The more I've thought about, the more I tend to be in agreement. The way we played it in the first game made sense at the time, and it just stuck. Several cards have you spending favors, while others have you sacrifice them. In either case, I agree, you must possess the favor before you can spend/sacrifice it. So in the case of sacrificing evidence, you have to draw it first, then decide if you are going to sacrifice it. However, if spending a favor means returning it to the pool, then does sacrifice mean return to box?

After going through the rulebook, page 12 of the manual lists the important terms. This is what it says about Sacrifice:

When something is SACRIFICED , it is discarded without its normal effect taking place. A given item may only be sacrificed towards one effect.

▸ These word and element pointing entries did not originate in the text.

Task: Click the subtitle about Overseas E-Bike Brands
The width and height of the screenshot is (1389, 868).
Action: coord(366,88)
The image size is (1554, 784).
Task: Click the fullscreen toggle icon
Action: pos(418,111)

So the quandary is not the word sacrificed, but what it means to discard. Many things are discarded in the game, but after re-reading the rules, some things are definitely recycled back into play, while other, though not clearly spelled out, are not.

For example, the first citing of the word discarded is in reference to leads during the climax. On page 15 of the rulebook it says that during the climax, the last 2 days of the game, leads that are followed up are not moved, but are removed from the game map and returned to the box.

However, later it goes on to say that you can discard twilight cards for various reasons (to reduce your hand size, to pay the cost of other twilight cards, etc). Discarded twilight cards are placed face up at the bottom of their respective stacks, which are reshuffled if emptied. So obviously in this case, discard does not mean remove from game.

It also mentions that puzzle pieces from the conspiracy can be sacrificed. This can be by player choice or if there is no legal spot to play the piece. In either case, does this mean that the discarded puzzle piece is simply placed at the bottom of the stack or removed from the game?

Plot cards and baggage are also discarded. The rules state that when the crossroad card comes into play, the start card is discarded along with all the baggage on it. It makes sense that the crossroad card is removed from the game since they will not be playing the same plot over again. However, if you were to return discarded baggage tokens to the box, there is a chance that the pool would run out, especially in a five player game.

It also mentioned that strong and weak evidence against a suspect is discarded when identifying the murderer. It doesn't really matter in this case, since the game is over.

Now to further confuses things, on Raymond's Old Flame plot card, it states that Raymond gains one good baggage for every 2 Time he sacrifices. I guess this could be interpreted as return to box. Although time is not a tangible object within the game, if those 2 time are spent on nothing, they are gone forever.